Nine hundred and forty-seven symbols carved into what remains, written in the language of ninjutsu, cut deep and black into the earth. The mirrors in your eyes know what they say—bind, seal, remove—over and over again.

Nine hundred and ninety-seven steps, memory like fallen leaves swirling in your head (and heart, but you don't have one so this ache you feel isn't real) and you see him, shriveled and sad and too still, too still. You falter, shake, harsh metal in your mouth.

This wasn't supposed to happen.

One thousand steps from Orochimaru's body you fall to your knees beside Naruto's and one thousand screaming birds fill the cavern, one thousand threads of lightning playing white-black over the still face.

Your mouth tastes like ash.

This wasn't supposed to happen.

Naruto—a thousand memories ache and burn, start to finish, then to now, happiness and hate and sorrow and rage and love crying out, out.

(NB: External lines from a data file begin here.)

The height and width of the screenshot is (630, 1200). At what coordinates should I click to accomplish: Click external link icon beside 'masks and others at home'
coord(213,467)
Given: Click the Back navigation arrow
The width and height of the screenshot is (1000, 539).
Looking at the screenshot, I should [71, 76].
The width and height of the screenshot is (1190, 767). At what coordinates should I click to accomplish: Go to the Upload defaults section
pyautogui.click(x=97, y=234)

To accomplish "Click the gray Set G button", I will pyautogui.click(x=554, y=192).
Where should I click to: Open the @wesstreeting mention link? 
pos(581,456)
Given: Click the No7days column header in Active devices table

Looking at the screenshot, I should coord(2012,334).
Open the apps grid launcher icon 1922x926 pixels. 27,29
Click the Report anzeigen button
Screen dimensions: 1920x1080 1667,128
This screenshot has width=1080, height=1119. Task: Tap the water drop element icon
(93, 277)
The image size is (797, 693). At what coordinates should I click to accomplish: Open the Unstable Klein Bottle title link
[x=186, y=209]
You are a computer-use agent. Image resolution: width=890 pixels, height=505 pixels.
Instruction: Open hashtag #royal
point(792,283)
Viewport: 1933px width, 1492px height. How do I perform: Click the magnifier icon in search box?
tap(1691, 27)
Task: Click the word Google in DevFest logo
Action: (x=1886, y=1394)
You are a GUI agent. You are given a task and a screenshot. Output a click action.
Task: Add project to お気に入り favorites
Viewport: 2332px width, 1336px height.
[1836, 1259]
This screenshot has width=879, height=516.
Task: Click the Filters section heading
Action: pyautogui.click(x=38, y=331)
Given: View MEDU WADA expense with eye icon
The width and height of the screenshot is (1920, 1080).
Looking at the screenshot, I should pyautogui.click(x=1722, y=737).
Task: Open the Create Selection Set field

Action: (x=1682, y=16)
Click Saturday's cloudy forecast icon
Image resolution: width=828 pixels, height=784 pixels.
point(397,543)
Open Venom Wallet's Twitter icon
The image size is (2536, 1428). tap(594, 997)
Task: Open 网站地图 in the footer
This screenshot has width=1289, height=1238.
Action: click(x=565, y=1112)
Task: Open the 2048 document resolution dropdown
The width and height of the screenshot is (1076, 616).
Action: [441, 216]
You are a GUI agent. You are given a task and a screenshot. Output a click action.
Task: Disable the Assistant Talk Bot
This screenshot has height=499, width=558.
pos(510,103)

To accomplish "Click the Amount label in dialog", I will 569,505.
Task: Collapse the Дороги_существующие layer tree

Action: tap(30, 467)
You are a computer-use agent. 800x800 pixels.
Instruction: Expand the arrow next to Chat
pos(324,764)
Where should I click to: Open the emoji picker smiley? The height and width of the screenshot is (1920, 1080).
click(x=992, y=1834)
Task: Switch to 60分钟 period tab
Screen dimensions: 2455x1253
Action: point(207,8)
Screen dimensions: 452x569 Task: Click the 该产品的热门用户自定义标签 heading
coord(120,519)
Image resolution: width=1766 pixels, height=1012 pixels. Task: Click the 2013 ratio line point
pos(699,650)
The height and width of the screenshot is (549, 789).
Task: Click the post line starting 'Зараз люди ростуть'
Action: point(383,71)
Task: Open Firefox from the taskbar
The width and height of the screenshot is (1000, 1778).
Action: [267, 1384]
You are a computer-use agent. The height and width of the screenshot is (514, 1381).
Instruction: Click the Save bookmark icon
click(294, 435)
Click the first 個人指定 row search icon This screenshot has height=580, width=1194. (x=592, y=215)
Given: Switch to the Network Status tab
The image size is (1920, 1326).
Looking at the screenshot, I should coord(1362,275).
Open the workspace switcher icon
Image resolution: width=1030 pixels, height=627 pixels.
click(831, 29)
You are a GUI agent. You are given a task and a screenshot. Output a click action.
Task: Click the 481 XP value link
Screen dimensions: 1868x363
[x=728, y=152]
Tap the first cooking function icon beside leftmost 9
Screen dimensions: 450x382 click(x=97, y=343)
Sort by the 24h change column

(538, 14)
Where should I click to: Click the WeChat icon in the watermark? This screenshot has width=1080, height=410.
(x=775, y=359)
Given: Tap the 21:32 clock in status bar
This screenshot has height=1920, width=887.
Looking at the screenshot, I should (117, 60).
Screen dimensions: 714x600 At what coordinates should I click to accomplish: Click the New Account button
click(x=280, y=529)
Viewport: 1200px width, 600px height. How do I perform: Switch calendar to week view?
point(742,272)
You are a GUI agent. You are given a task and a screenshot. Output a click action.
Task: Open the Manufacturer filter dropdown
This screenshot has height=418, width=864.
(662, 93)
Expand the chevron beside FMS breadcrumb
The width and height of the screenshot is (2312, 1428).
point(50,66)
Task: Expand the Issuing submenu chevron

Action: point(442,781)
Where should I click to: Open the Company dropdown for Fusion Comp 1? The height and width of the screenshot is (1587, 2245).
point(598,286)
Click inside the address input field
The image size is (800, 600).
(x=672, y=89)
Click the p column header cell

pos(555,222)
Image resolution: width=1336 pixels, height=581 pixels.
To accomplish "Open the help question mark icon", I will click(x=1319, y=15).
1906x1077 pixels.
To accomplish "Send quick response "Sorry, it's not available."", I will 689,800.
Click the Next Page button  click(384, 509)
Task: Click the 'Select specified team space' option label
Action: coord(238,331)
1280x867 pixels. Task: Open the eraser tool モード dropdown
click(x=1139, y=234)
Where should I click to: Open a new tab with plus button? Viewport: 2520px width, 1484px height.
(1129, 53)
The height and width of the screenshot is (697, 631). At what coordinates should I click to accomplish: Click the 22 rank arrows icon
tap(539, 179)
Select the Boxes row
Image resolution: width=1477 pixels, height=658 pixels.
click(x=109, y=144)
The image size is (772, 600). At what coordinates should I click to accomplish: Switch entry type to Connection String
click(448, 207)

I will bring you back! Naruto had screamed, again and again, one thousand times when you stopped listening after the first.

(That's a lie—you've heard every single fucking word but your heart was too hard and too gone to hear him.)

There's a low keening sound mingling with the cries of a thousand birds, and it takes you a moment to realize that it's you.

Your heart is breaking.

This wasn't supposed to happen.

(I'm going to be the Hokage!

No he's not, not now, because he's fucking dead.)

The three hawks you brought with you shriek, sensing, perhaps, this gaping hole in your chest, and they fly in circles, keening, keening. They, unlike the snakes, stay with you.

As a thousand thoughts tear through your heart your hands start to move, chakra floods your veins, Chiyo the Sand Elder's voice rings in your head. There's only one thing to do.

Nine hundred and forty-seven carved symbols crumble, blow away.

Eight hundred and thirty-two dead Resurrected ninja weep as they die for the final time.

Six hundred and ninety-one rips open in the earth, torn apart by the force of your chakra, cracking, cracking.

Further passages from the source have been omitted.